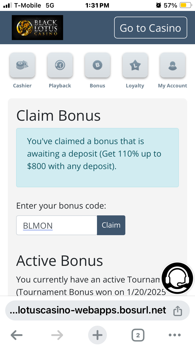Viewport: 195px width, 347px height.
Task: Tap the bonus awaiting deposit notice
Action: (x=98, y=157)
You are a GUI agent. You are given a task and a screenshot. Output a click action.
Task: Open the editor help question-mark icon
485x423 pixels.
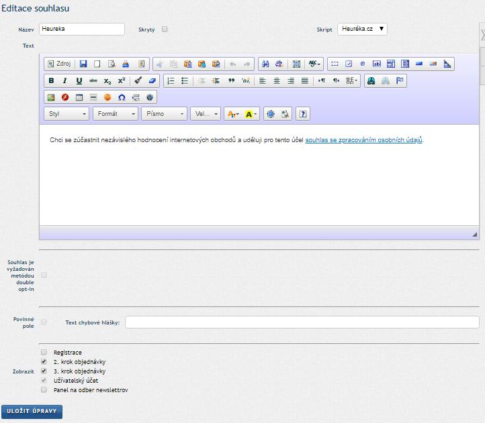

EXERCISE BRIEF: Find the line with "You are a GUI". Return it and each line after it through the end of the data, exactly, without pictures.

EXERCISE OUTPUT:
You are a GUI agent. You are given a task and a screenshot. Output a click action.
Task: Open the editor help question-mark icon
485x423 pixels.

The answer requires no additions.